→ Exercise requirements
Below are some records; give them all again exactly, but not the pictures.

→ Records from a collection
======

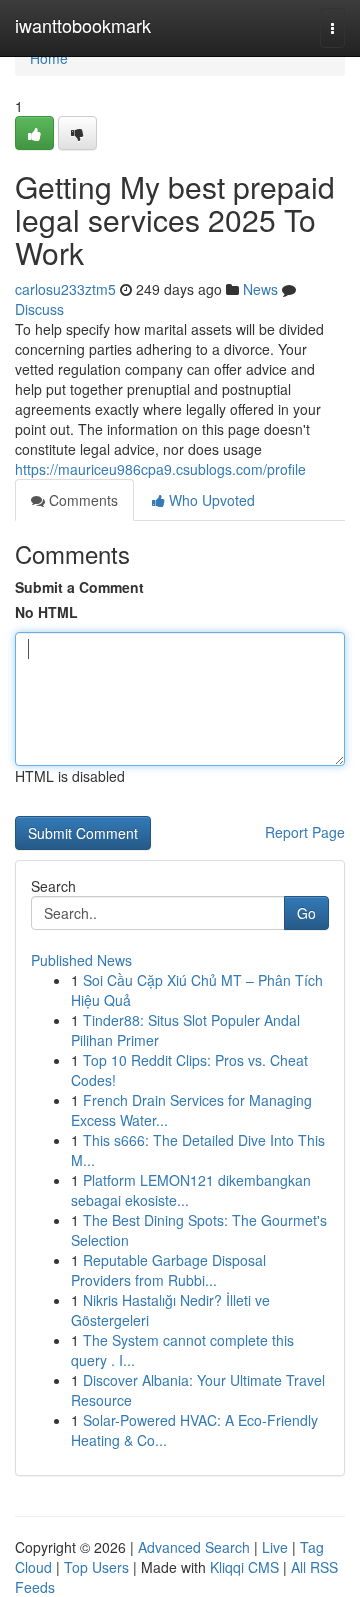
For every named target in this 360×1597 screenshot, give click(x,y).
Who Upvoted (210, 500)
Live (275, 1547)
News (260, 289)
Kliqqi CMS (244, 1567)
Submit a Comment (79, 587)
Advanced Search (194, 1547)
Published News (81, 960)
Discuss (39, 309)
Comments (81, 500)
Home (49, 58)
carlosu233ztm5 (65, 289)
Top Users (96, 1567)
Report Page (305, 832)
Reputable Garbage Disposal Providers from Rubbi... (168, 1270)
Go (306, 913)
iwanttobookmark (83, 25)
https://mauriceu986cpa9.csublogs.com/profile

======

→ Expected output
For every named target in this 360×1597 screenshot, give click(x,y).
Who Upvoted (210, 500)
Live (275, 1547)
News (260, 289)
Kliqqi CMS (244, 1567)
Submit a Comment (79, 587)
Advanced Search (194, 1547)
Published News (81, 960)
Discuss (39, 309)
Comments (81, 500)
Home (49, 58)
carlosu233ztm5 (65, 289)
Top Users (96, 1567)
Report Page (305, 832)
Reputable Garbage Disposal Providers from Rubbi... (168, 1270)
Go (306, 913)
iwanttobookmark (83, 25)
https://mauriceu986cpa9.csublogs.com/profile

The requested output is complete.